589

IN THE SUPREME COURT OF INDIA

CIVIL APPELLATE JURISDICTION

SPECIAL LEAVE PETITION (CIVIL) NO. 18929 OF 2009

IN THE MATTER OF:

Union of India .. Petitioner

Vs.

Reliance Industries Limited & Anr. .. Respondents

AFFIDAVIT ON BEHALF OF RIL IN REPLY TO

THE SPECIAL LEAVE PETITION OF THE UNION OF INDIA

I, B. Ganguly, s/o (Late) Murari Mohan Ganguly, aged about 54 years, having my office at 5th Floor, Meridien Commercial Tower, Windsor Place, New Delhi, do hereby solemnly affirm and state as follows:

That I am the Senior Vice President of the Respondent Company in the above matter and am conversant with the facts and circumstances of the case and as such competent to swear this affidavit on behalf of the Respondent No.1.

1. I have read the above Special Leave Petition (SLP) filed by the Union of India, arising out of the Judgment and Order dated 15th June 2009 passed by the Division Bench of the Bombay High Court.

2. I am filing this Affidavit to place certain relevant facts before this Hon’ble Court and to deal with such statements, averments and allegations contained in the Special Leave Petition filed by the Union of India as pertain or relate to Reliance Industries Limited (RIL) or actions of RIL as the Contractor under the Production Sharing Contract for the KGD6 Block entered into with the Government of India on 12th April 2000 (PSC).

3. Unless otherwise specified, the price of natural gas referred to in USD or US$ throughout in this affidavit is the price per one Million British Thermal Unit (MMBTU) of thermal energy and quantity of gas is in Million Standard Cubic Metres Per Day (MMSCMD).

4. RIL together with Niko Resources Ltd. is the Contractor and responsible for all operations under the PSC.

5. At the outset, as a Contractor, RIL has throughout acted in accordance with and in compliance with the provisions of the PSC. It has sought all approvals mandated or necessitated by the provisions of the PSC and has acted in accordance therewith. RIL has not breached any of its obligations under the PSC. RIL denies all statements, allegations and contentions contained in the SLP that suggest the contrary.

6. RIL denies that it has treated or used Natural Gas as its private property. An extract from the “Gas Supply” section of the Memorandum of Understanding (MoU) has been reproduced in the above SLP. RIL is not a signatory to the MoU and is not bound thereby and has no obligations under the MoU. This has been the consistent stand of RIL before the Courts. This reply is being made on behalf of RIL without prejudice to this position.

▸ **Provided data**
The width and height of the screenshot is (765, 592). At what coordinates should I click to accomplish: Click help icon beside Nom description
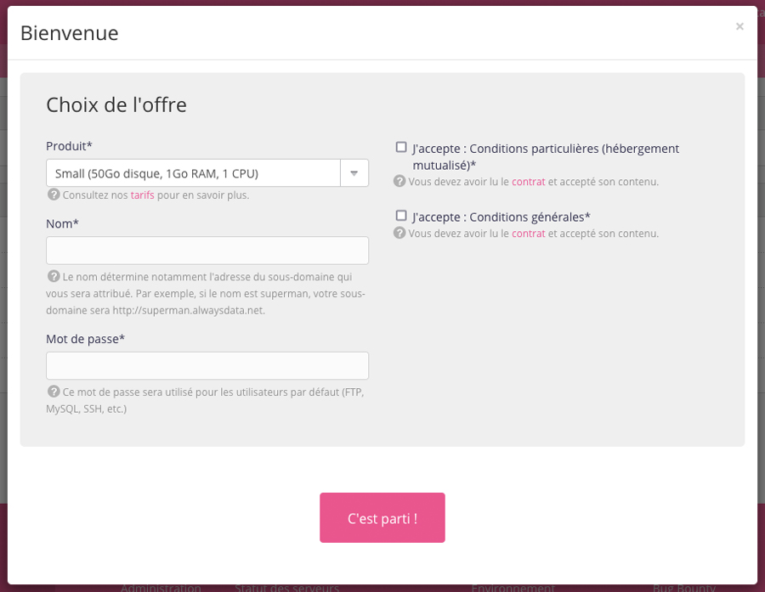pos(54,277)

▸ **What the task requires**
Carry the RIL affidavit in reply to the Union of India's special leave petition forward from its final sentence, adding the next numbered paragraphs in the same formal register.

▸ **The response**
7. In addition, a perusal of the MoU makes clear that it fully recognized the requirements of all applicable Government and statutory approvals under the PSC and relevant laws, and specifically incorporated the requirement for such approvals. Accordingly, even if the MoU created any obligations at all on the part of RIL (which is denied), any and all such obligations are subject to all applicable and necessary approvals of the Government.

8. RIL, as a Contractor under the PSC, being fully aware of the approvals required under the PSC, incorporated the following stipulation in the Gas Supply Master Agreement (GSMA) executed with Reliance Natural Resources Limited (RNRL) on 12th January 2006:

“Clause 13.9 Approvals Under Upstream Arrangements

(a) Without prejudice to the Approvals to be obtained under each GSPA, the Parties agree that the obligations of Seller under each Base Volume GSPA and each Option Volume GSPA are subject to the receipt and continued effectiveness of all Approvals under the applicable Upstream Arrangements and Approvals of the gas sales price under the applicable GSPA as the gas sales price to be used for cost recovery, profit sharing, and all other purposes under the applicable Upstream Arrangements.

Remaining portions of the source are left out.